We know that it is impossible for determined forms of social existence (the difference between cultures, or even between races in the context of the influence of climate) to deliver the meaning of moral experience, which would be tantamount to assuming its relativization. And yet, are we to believe that they have no bearing on our chances of accessing this moral experience in all its purity?
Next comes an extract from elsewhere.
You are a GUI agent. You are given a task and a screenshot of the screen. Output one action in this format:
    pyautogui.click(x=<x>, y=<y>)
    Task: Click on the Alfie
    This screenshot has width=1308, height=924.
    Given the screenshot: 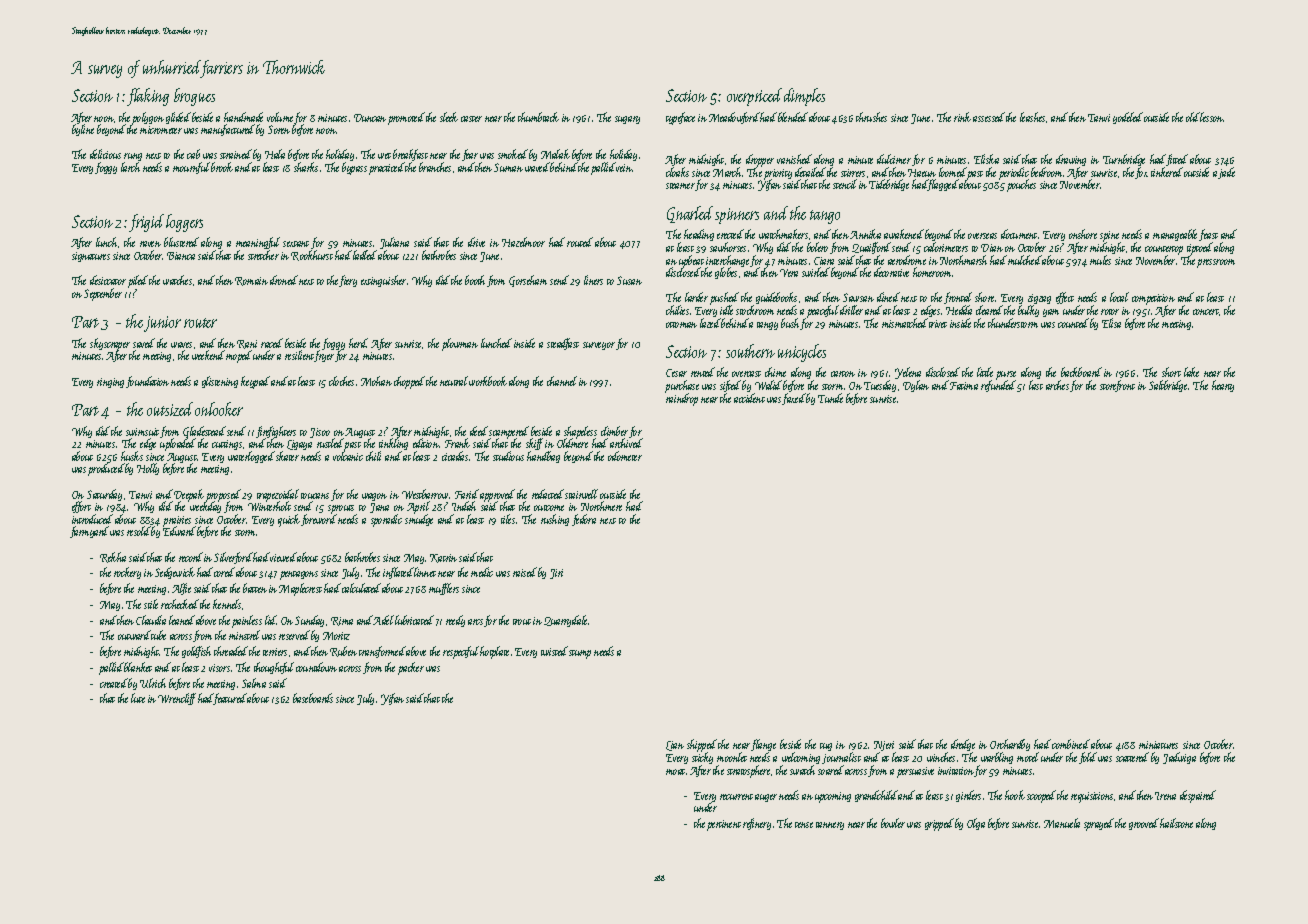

The evidence is convincing: at every level, we find the paradox of an empirical condition that enables access to something whose meaning is, however, irreducibly in excess of that which provides access to it, whether the empiricist likes it or not. From this point of view, the two analyses that A. Grandjean devotes (pp. 258-267, then pp. 297-303) to the first paragraph of Anthropology from a Pragmatic Point of View are exemplary, taking as their specific object the maturing of experience in early childhood and the way in which thought and language are intertwined, but at the same time establishing a fertile, and henceforth essential, interpretative line for the book as a whole and for a considerable part of the Kantian corpus.